# [Exercise]
Every line from the one holding "Where should I" through the last line of the records must be retyped exactly, and no other line or picture may appear in the copy.

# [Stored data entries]
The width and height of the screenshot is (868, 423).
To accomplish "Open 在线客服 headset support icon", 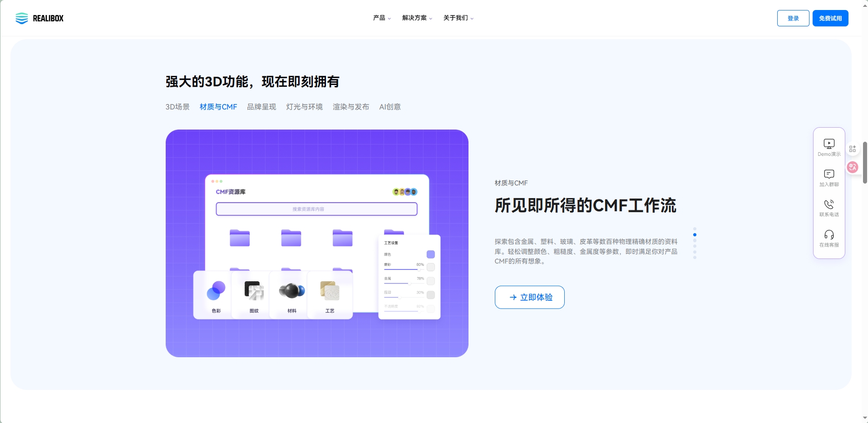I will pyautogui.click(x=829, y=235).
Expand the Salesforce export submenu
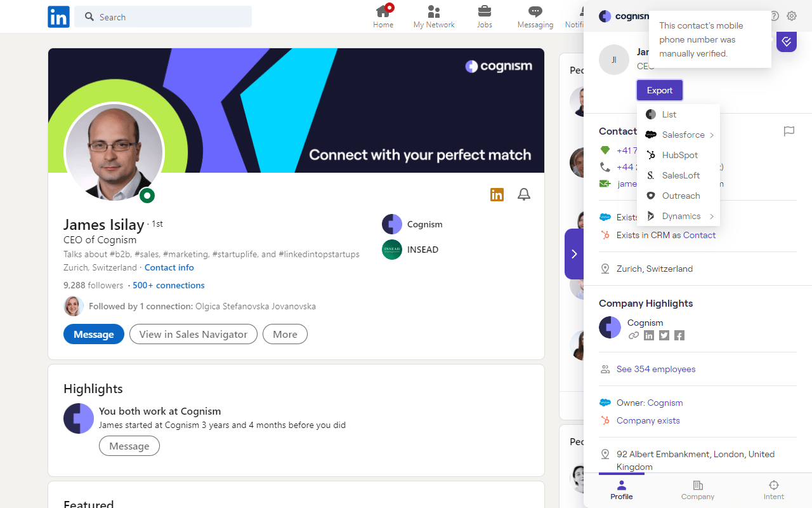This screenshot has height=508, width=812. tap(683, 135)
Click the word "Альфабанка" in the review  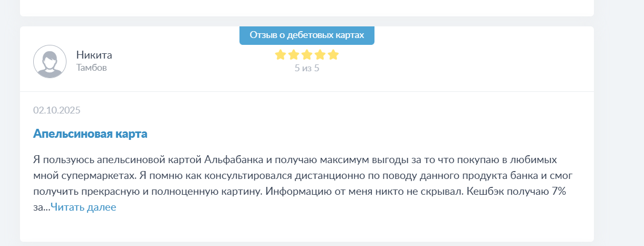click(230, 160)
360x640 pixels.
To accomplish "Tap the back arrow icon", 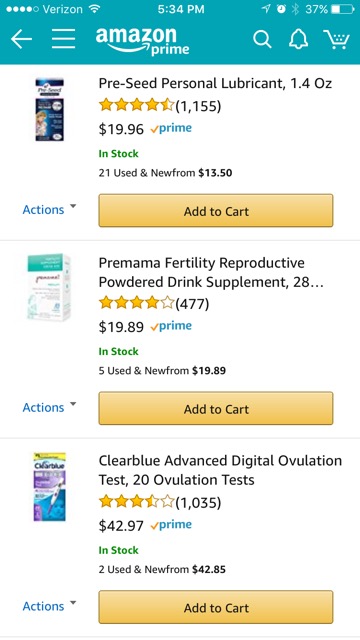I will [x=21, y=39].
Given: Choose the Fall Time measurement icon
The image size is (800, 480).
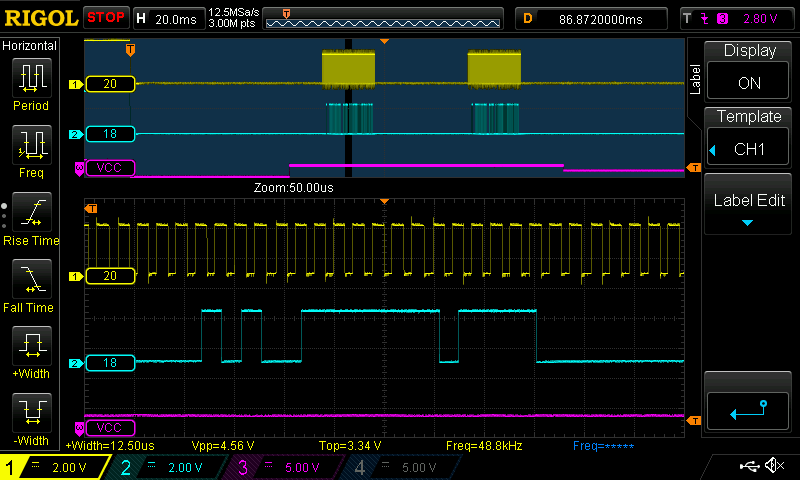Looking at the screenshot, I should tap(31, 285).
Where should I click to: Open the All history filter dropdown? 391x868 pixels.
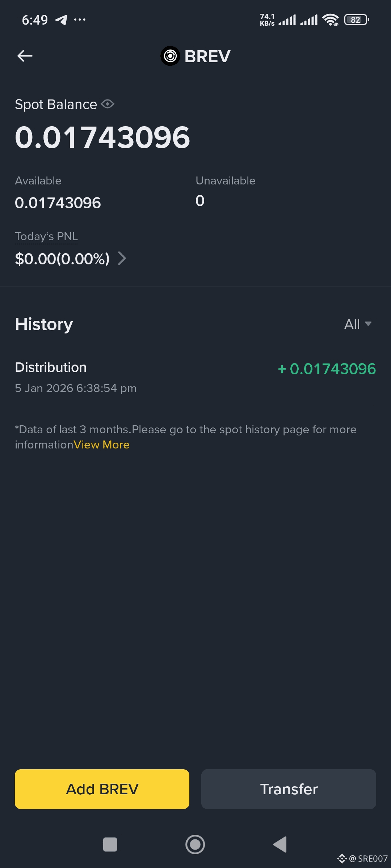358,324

# [Task response]
Where should I click to: Open the All history filter dropdown? 391x868 pixels.
358,324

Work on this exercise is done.